Qui remplace Bergeret ? Dombrowski. Qui a voulu qu’il en fût ainsi ? Cluseret. Il y a eu le Comité central, il y a eu la Commune, maintenant il y a Cluseret. Il est évident que Cluseret avale la Commune qui a avalé — et assez mal digéré, ce nous semble — le Comité central. Cluseret est grand, Cluseret est fort, Cluseret sauvera Paris. Cluseret fait des décrets, Cluseret les fait exécuter. La Commune dit : Nous voulons, mais Cluseret dit : Je veux. C’est lui qui a conçu et promulgué cette admirable loi. « Considérant les patriotiques réclamations d’un grand nombre de gardes nationaux qui tiennent, quoique mariés, à l’honneur de défendre leur indépendance municipale, même au prix de leur vie… » Comme je voudrais les connaître, ces gardes nationaux qui attachent si peu d’importance à leur peau ! Si on m’en montre deux je consens à être le troisième. Mais n’interrompons point le dictateur Cluseret. « … Le décret du 5 avril est ainsi modifié : (Remarquez que le décret du 5 avril avait été rendu par la Commune ; mais Cluseret se soucie bien de la Commune en vérité !) « … ainsi modifié : de dix-sept à dix-neuf ans, le service dans les compagnies de guerre sera volontaire, et de dix-neuf à quarante obligatoire pour les gardes nationaux, mariés ou non. »
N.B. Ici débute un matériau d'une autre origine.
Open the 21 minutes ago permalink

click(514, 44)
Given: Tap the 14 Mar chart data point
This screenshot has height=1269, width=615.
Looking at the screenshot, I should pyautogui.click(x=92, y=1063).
« J’engage les bons patriotes à faire eux-mêmes la police dans leur arrondissement et à forcer les réfractaires à servir. »
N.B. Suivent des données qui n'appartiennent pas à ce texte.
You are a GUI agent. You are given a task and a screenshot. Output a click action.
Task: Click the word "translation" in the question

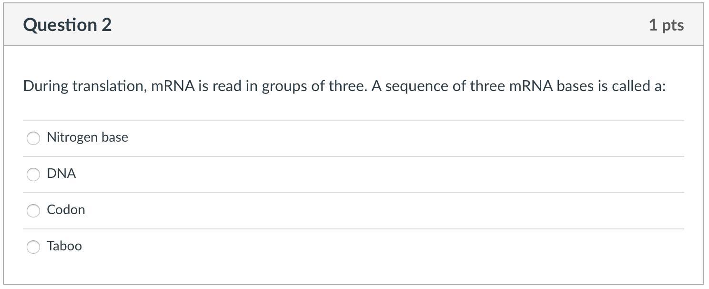tap(110, 86)
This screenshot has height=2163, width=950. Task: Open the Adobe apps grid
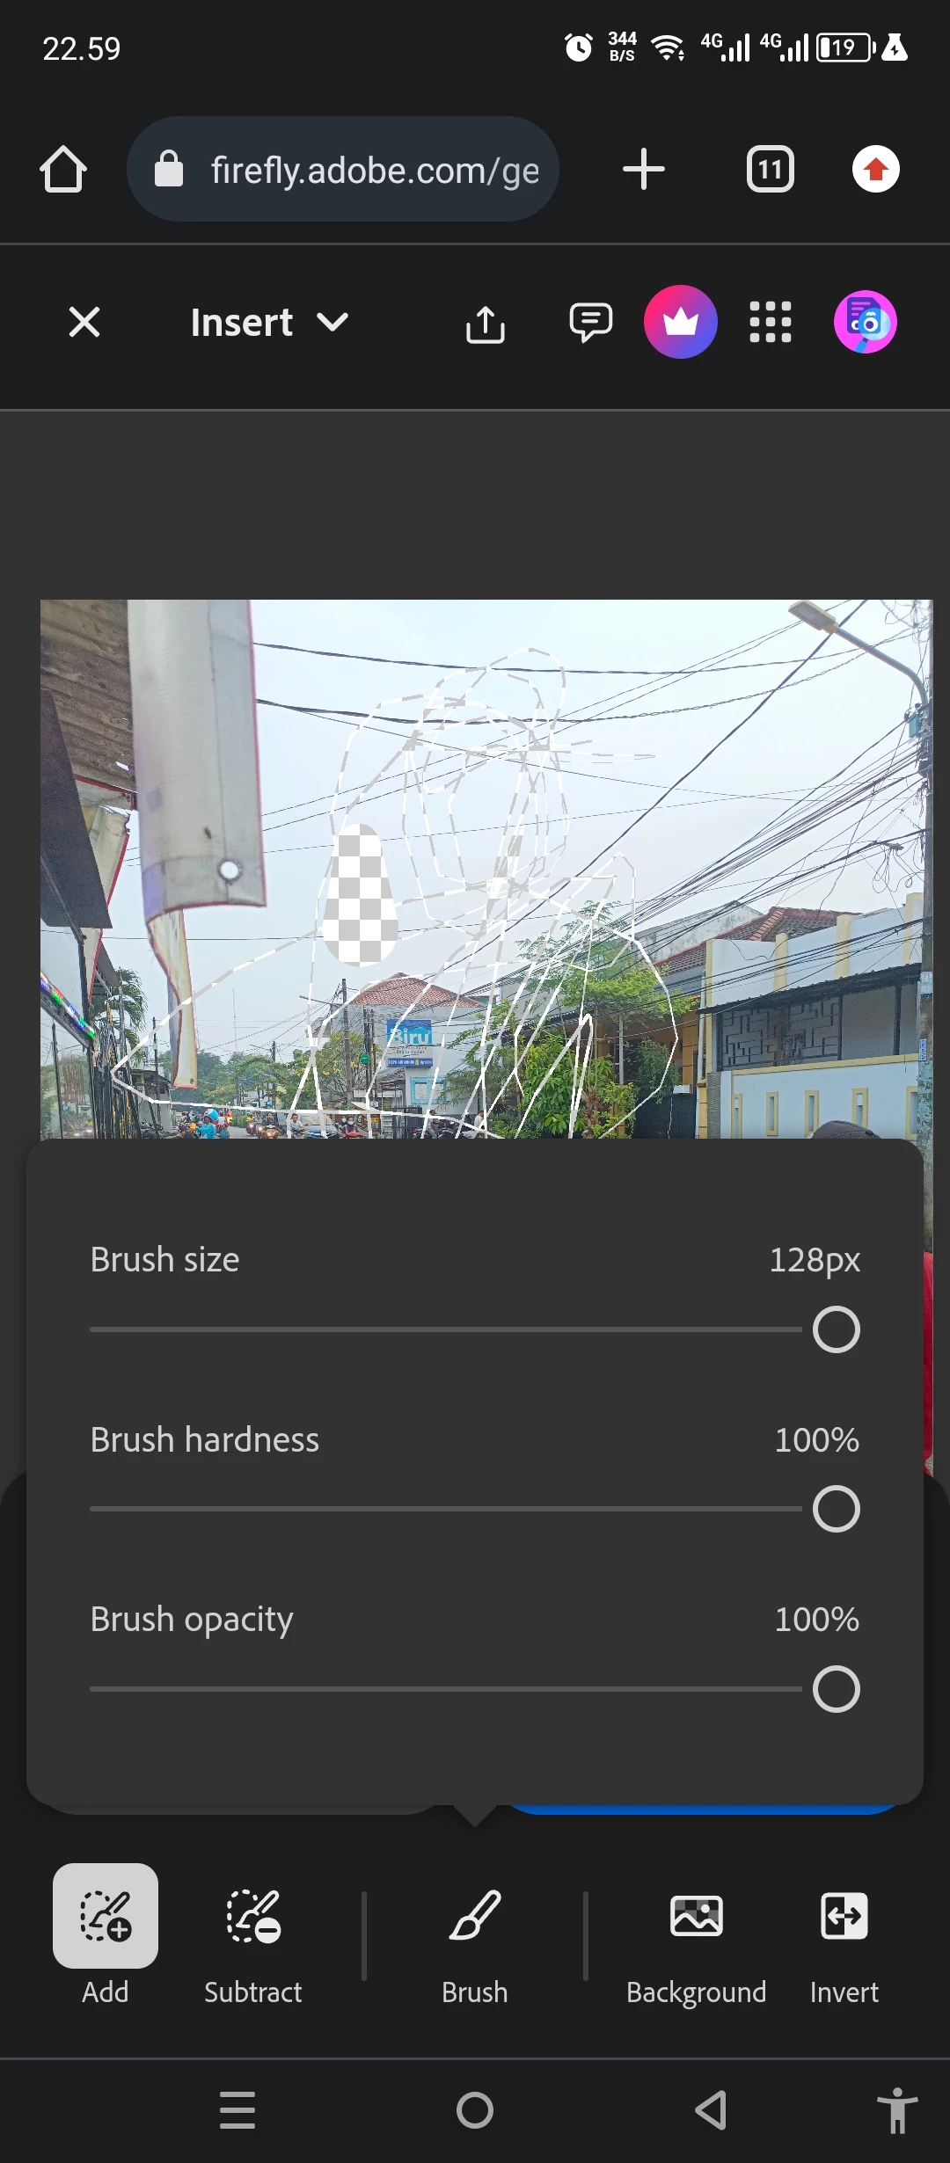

Ingénieux arrêté ! Remarquez-vous comme il découle logiquement du considérant qui le précède ? Qu’aurait fait tout autre que Cluseret après avoir constaté les patriotiques réclamations d’un grand nombre de gardes nationaux mariés, résolus à quitter leurs femmes, fût-ce aux prix de la vie ? Il aurait agréé leurs services, avec bien des remercîments. Cluseret a fait plus et mieux. Quelques-uns veulent se faire tuer, s’est-il dit : donc il faut qu’ils se fassent tous tuer ! Quelle justesse dans le raisonnement ! Mon voisin a la fièvre chaude et veut se jeter par la fenêtre. Que fait le médecin ? Il m’intime l’ordre de me précipiter instantanément, la tête la première, de mon quatrième étage sur le pavé de la rue.
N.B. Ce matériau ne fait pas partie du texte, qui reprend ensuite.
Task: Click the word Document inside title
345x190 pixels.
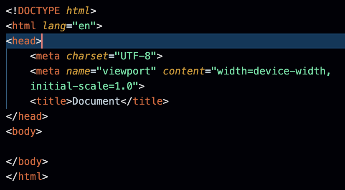Action: (96, 101)
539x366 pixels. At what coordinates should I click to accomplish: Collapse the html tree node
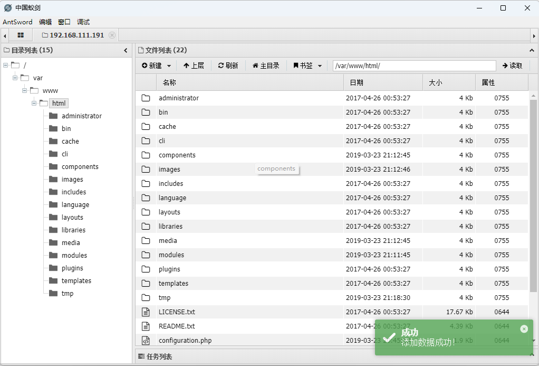34,104
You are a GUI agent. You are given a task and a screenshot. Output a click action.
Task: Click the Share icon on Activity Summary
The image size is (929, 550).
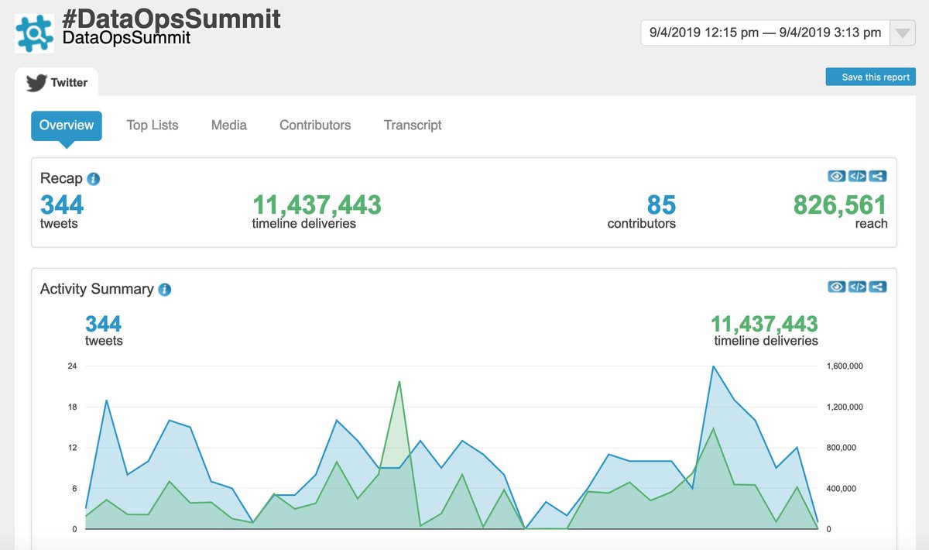point(876,287)
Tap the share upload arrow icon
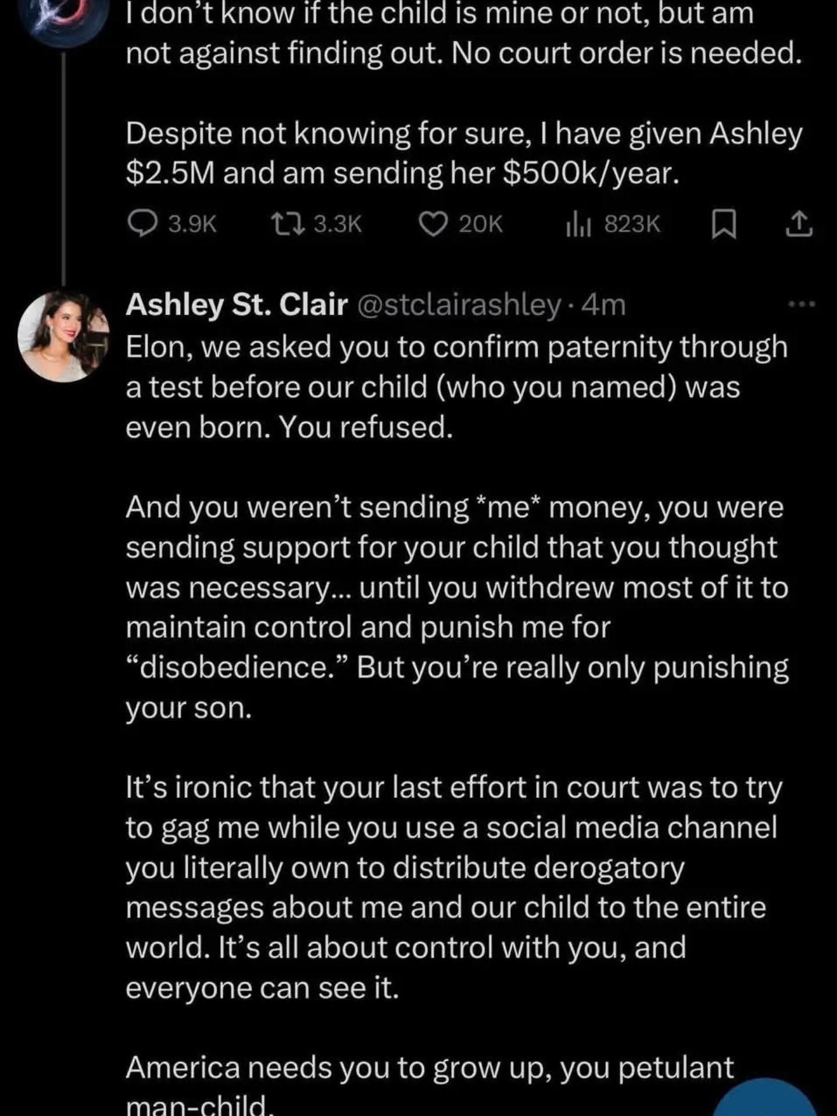 (x=799, y=225)
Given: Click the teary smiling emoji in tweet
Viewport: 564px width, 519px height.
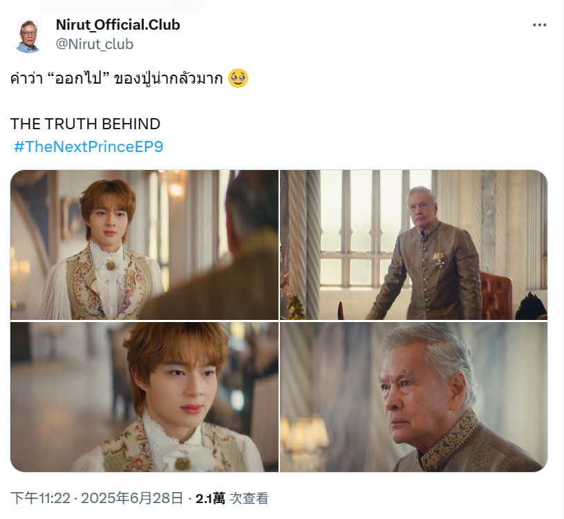Looking at the screenshot, I should point(238,77).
— Mais, docteur, je n’ai pas la fièvre chaude.

N’importe ! n’importe ! Votre voisin en est atteint, cela est plus que suffisant, et d’ailleurs, si vous dites un mot de plus, je vous fais empoigner par quatre matassins.

Quant au dernier paragraphe de l’arrêté Cluseret, il est impossible d’en rire, tant il est odieux. Cette exhortation à faire le métier de recruteur, ce couseil de se faire mouchard (le mot y est : « faire eux-mêmes la police de leur arrondissement »), nous remplit de colère et de dégoût. Qu’est-ce à dire ? Je passerai dans la rue, allant à mes affaires, et voici qu’un fédéré, le premier venu, n’importe qui, aux mains sales, — un scélérat à coup sûr, car quel honnête homme obéira au conseil de Cluseret ? — un chenapan quelconque me mettra la main au collet et me dira : « Toi, tu vas venir te faire tuer pour mon indépendance municipale. » Ou bien, le soir, je serai dans mon lit, bien tranquille, endormi, comme c’est mon droit, je suppose, et quatre ou cinq gaillards, ayant l’ivresse patriotique, enfonceront ma porte si je tarde à accourir, domestique obéissant, au premier coup de sonnette, et, bon gré mal gré, m’emporteront aux avant-postes, en pantoufles, en bonnet de nuit, en chemise même, comme il convient à un brave sans-culotte ? Parbleu ! monsieur le délégué à la guerre, pour supporter ceci, il faudrait, je vous le jure, que la famine, dans les derniers jours du siège, m’eût contraint à vendre à quelque brocanteur, votre collègue aujourd’hui à la Commune, le revolver dont j’espérais — naïf que j’étais ! — me servir contre les Prussiens ! Un revolver à six coups, ne vous déplaise, et que je n’ai pas déchargé, hélas !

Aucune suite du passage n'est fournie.